4. Large size if just fine
I’m using iMovie for all of my editing on the iPhone. It certainly has it’s limitations but for the most part, it’s really quite fine for simple editing. In fact, I prefer the title option on the mobile version of iMovie to the desktop one. It’s classier in my opinion.
However, as noted, longer videos have exceeded the Posterous 100MB limit. This forced me to downgrade my export to Large vs HD and guess what, nobody noticed. So keep that in mind when you’re exporting. Not only does the smaller file size take up less room on your phone, it takes a lot less time to upload too.
NOTE: if you want to run a title bar across the your entire video, like I do on Talking With Tom, you’ll need to edit your video, export it to your camera roll and then import that video to iMovie as a new project. Then add your titling information and export again. You can export the first version as HD and then just export the final video as Large if you’re worried about any size limitations. This will keep a single title bar running the entire movie.

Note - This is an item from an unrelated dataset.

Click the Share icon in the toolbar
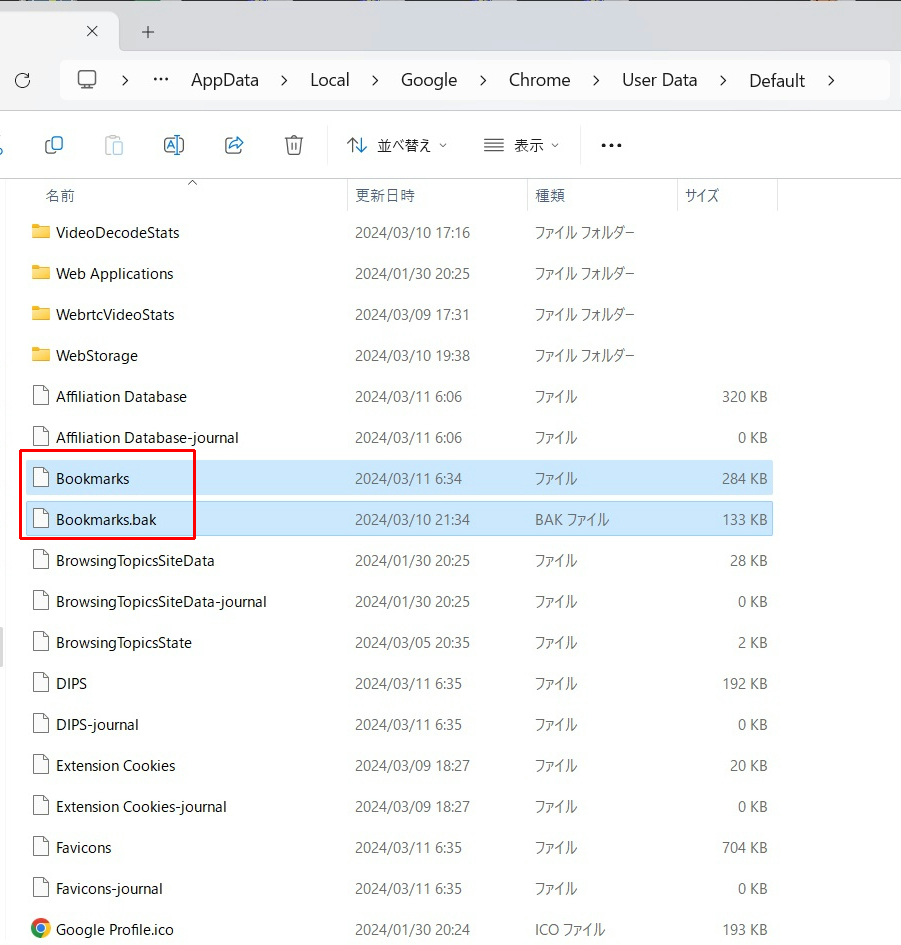Viewport: 901px width, 945px height. [x=233, y=145]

5. Make sure you’re viewing in 16:9 mode
The iPhone will natively shoot in this format but if you don’t double tap the screen before you start shooting — so that you get the black bars top/bottom – you won’t see everything you’re videoing. So be sure to get the phone’s display into that 16:9 ratio and frame accordingly. Trust me, it makes a difference. We won’t say how I learned this beauty. 😉
6. Use a tripod
The trick is to move your hands off the camera, which is why a handheld support might be enough. But if you’re planning on doing any kind of mobile video that involved you physically moving… check out the Smoothee. It’s truly an incredible tool that creates Hollywood like smooth videos. Here is one that I shot — just goofing off… look at how smooth the movement around the subject is and then try and duplicate it yourself with your iPhone… or any mobile video camera for that matter.
7. Let it roll
Actually this goes for pretty much any video production… the best stuff will almost always comes before and after the subject thinks the camera is off.
Let that baby roll and you’ll be surprised at what kind of content you capture. Even the most camera friendly folks become instantly more guarded when when they know the camera is rolling… off the record rules. So use it to your advantage, just make sure you get their permission to use the “oh we were recording that…” footage.
8. Leave room before and after
When you’re editing on iMovie (for iPhone) you’ll need a few extra seconds of “dead footage” before and after each take. For whatever reason, iMovie seems to trim the shots by a few extra milliseconds and if you haven’t left a bit of room you’ll regret it.
Also, iMovie has this weird quirk — sometimes it won’t recognize the videos on your camera roll. If that happens, you have to go into the camera roll and slightly trim the video (either beginning or end — matters not) and save as a NEW clip so that iMovie will then recognize the clip and allow you to import it for editing. Again, if you’ve left a few (3 seconds) front and back on each clip… this won’t be a problem.
So… that’s what I’ve learned. What about you? I’m sure some of you have been playing with the iPhone as a video capture tool…what tricks and techniques have you learned. Care to share?